It's sometime in the not-so-distant future, and you send your fully autonomous self-driving car to the store to pick up your grocery order. The car is endowed with as much capability as an artificial intelligence agent can have, programmed to drive better than you do. But when the car encounters a traffic light stuck on red, it just sits there—indefinitely. Its obstacle-avoidance, lane-following, and route-calculation capacities are all irrelevant; it fails to act because it lacks the common sense of a human driver, who would quickly figure out what's happening and find a workaround. In Machines like Us, Ron Brachman and Hector Levesque—both leading experts in AI—consider what it would take to create machines with common sense rather than just the specialized expertise of today's AI systems.

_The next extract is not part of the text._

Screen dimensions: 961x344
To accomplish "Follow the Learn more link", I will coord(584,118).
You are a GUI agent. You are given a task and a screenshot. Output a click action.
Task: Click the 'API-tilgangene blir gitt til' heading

Using the stuck traffic light and other relatable examples, Brachman and Levesque offer an accessible account of how common sense might be built into a machine. They analyze common sense in humans, explain how AI over the years has focused mainly on expertise, and suggest ways to endow an AI system with both common sense and effective reasoning. Finally, they consider the critical issue of how we can trust an autonomous machine to make decisions, identifying two fundamental requirements for trustworthy autonomous AI systems: having reasons for doing what they do, and being able to accept advice. Both in the end are dependent on having common sense.

Authors: Levesque Hector, Brachman Ronald
Publisher: MIT PRESS
Pages: 320
ISBN: 9780262547321
Cover: Paperback
Edition Number: 1
Release Year: 2023

Hector J. Levesque is Professor Emeritus in the Department of Computer Science at the University of Toronto. He is the author of Common Sense, the Turing Test, and the Quest for Real AI, coauthor (with Gerhard Lakemeyer) of The Logic of Knowledge Bases, and coeditor (with Ronald J. Brachman) of Knowledge Representation and Reasoning, all three published by the MIT Press.

Ron Brachman is Director of the Jacobs Technion-Cornell Institute at Cornell Tech in New York City and Professor of Computer Science at Cornell University. During a long career in industry, he held leadership positions at Bell Labs, Yahoo, and DARPA.